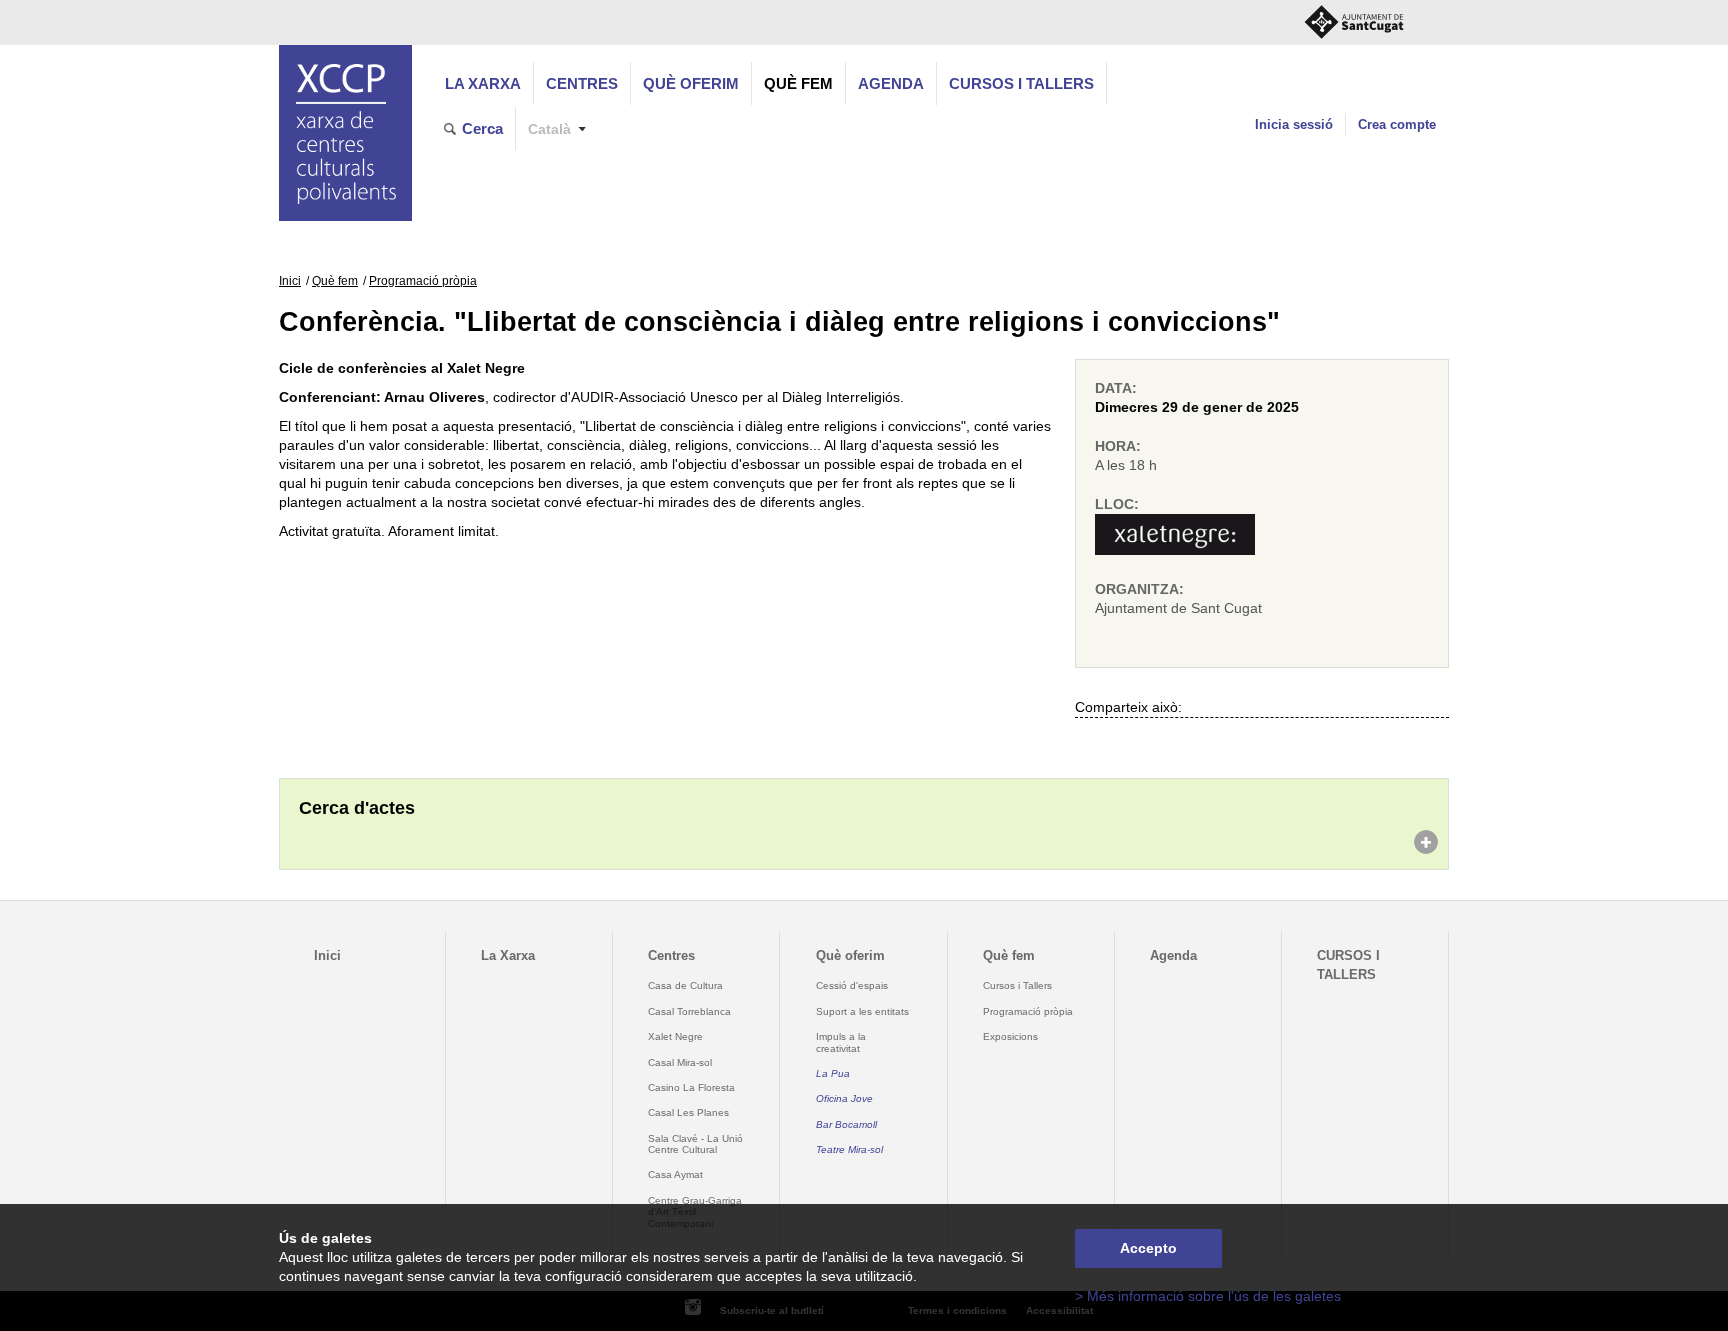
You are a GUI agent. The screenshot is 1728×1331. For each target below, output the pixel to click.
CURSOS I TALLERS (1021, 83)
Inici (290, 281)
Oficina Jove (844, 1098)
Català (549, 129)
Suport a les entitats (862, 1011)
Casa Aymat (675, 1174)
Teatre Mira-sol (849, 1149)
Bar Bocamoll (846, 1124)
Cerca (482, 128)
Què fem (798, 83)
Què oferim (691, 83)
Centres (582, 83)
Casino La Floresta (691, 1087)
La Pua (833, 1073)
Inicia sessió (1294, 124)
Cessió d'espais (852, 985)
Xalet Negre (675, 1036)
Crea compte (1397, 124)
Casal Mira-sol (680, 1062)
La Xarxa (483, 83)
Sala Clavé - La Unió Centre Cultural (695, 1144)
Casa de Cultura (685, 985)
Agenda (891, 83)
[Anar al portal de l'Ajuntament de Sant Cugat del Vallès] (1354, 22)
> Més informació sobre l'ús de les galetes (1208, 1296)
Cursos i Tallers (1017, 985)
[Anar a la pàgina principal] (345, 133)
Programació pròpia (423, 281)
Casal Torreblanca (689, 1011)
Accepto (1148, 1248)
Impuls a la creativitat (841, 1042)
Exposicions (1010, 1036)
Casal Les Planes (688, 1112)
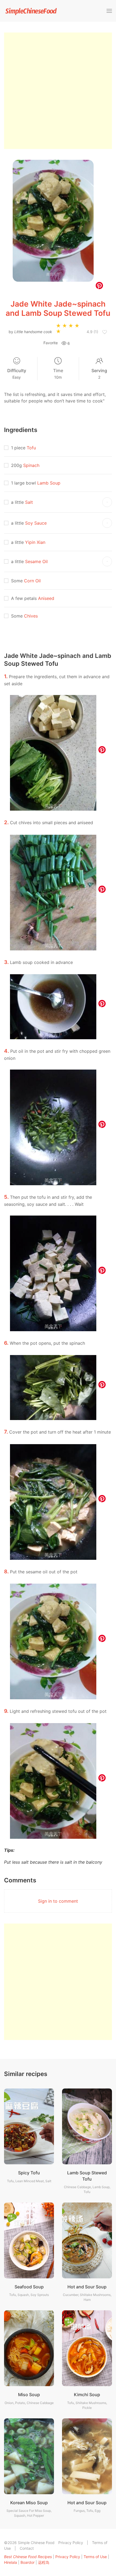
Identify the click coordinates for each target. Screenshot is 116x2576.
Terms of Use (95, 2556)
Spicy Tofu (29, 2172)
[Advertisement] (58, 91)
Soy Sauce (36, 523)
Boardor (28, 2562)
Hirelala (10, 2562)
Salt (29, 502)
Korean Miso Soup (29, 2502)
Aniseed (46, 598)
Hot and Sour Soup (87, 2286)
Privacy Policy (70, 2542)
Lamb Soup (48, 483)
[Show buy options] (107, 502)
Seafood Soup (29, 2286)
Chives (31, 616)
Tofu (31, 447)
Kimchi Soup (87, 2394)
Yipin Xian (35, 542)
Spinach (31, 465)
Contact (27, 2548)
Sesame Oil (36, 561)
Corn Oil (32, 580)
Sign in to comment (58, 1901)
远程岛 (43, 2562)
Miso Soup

▸ Assignment: The result should be every line of the data, reproduced exactly, with the images removed.

▸ Result:
You are a GUI agent. The screenshot is 1728×1331. For each target below, output the pixel to click.
CURSOS I TALLERS (1021, 83)
Inici (290, 281)
Oficina Jove (844, 1098)
Català (549, 129)
Suport a les entitats (862, 1011)
Casa Aymat (675, 1174)
Teatre Mira-sol (849, 1149)
Bar Bocamoll (846, 1124)
Cerca (482, 128)
Què fem (798, 83)
Què oferim (691, 83)
Centres (582, 83)
Casino La Floresta (691, 1087)
La Pua (833, 1073)
Inicia sessió (1294, 124)
Cessió d'espais (852, 985)
Xalet Negre (675, 1036)
Crea compte (1397, 124)
Casal Mira-sol (680, 1062)
La Xarxa (483, 83)
Sala Clavé - La Unió Centre Cultural (695, 1144)
Casa de Cultura (685, 985)
Agenda (891, 83)
[Anar al portal de l'Ajuntament de Sant Cugat del Vallès] (1354, 22)
> Més informació sobre l'ús de les galetes (1208, 1296)
Cursos i Tallers (1017, 985)
[Anar a la pàgina principal] (345, 133)
Programació pròpia (423, 281)
Casal Torreblanca (689, 1011)
Accepto (1148, 1248)
Impuls a la creativitat (841, 1042)
Exposicions (1010, 1036)
Casal Les Planes (688, 1112)
Identify the click coordinates for each target. Screenshot is 116x2576.
Terms of Use (95, 2556)
Spicy Tofu (29, 2172)
[Advertisement] (58, 91)
Soy Sauce (36, 523)
Boardor (28, 2562)
Hirelala (10, 2562)
Salt (29, 502)
Korean Miso Soup (29, 2502)
Aniseed (46, 598)
Hot and Sour Soup (87, 2286)
Privacy Policy (70, 2542)
Lamb Soup (48, 483)
[Show buy options] (107, 502)
Seafood Soup (29, 2286)
Chives (31, 616)
Tofu (31, 447)
Kimchi Soup (87, 2394)
Yipin Xian (35, 542)
Spinach (31, 465)
Contact (27, 2548)
Sesame Oil (36, 561)
Corn Oil (32, 580)
Sign in to comment (58, 1901)
远程岛 (43, 2562)
Miso Soup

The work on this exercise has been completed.